Last month a book visually and textually depicting Lennon's New York City years came out, coinciding with the 25th anniversary of his death and the 65th anniversary of his birth. We've been meaning to mention this book, but we're still trying to watch the rest of Dylan's No Direction Home and got a little sidetracked.
Most photographs in the book were never before published, and all of them were taken by the world's best rock & roll photographer, as well as Lennon's friend, Bob Gruen. John Lennon: The New York Years brings both Lennon and Gruen's lives in New York more into focus (pun totally intended) for the reader. Today Paper Magazine's David Hershkovits interviewed Gruen on his blog to get even more insight.
How did he relate to living in New York City.

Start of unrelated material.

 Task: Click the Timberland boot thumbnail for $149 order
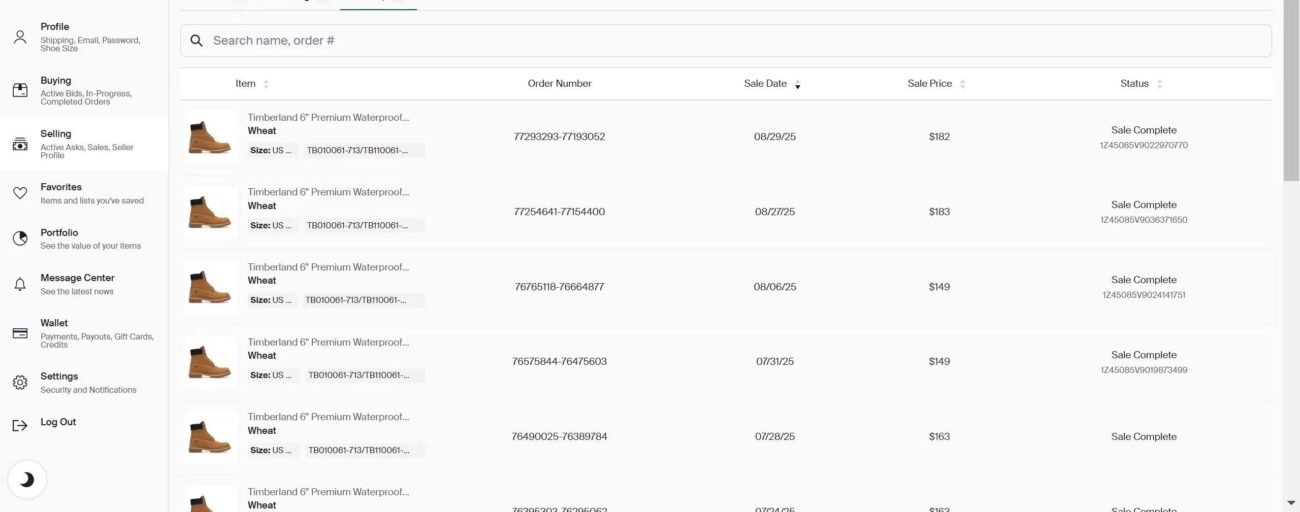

You said he didn’t want to run around but…
Bob Gruen: Well, he did at the beginning. He wanted to everywhere all at once. He enjoyed New York very much. He said if he lived in the time of Rome he would want to be in Rome. He said New York was similar in the sense that it was the center of the world, certainly the center of the creative world. That’s where he wanted to be in the center. The reason I picked the [John wearing a] New York City t-shirt picture when there was a memorial in Central Park after John died was because John enjoyed living in New York and he was proud to be a New Yorker and that’s why I took the picture in the first place. I think of New York as the place where John lived, not really as the place where John died.
Gruen's work is always on display for viewing and for purchase at the Morrisson Hotel Gallery at 124 Spring Street.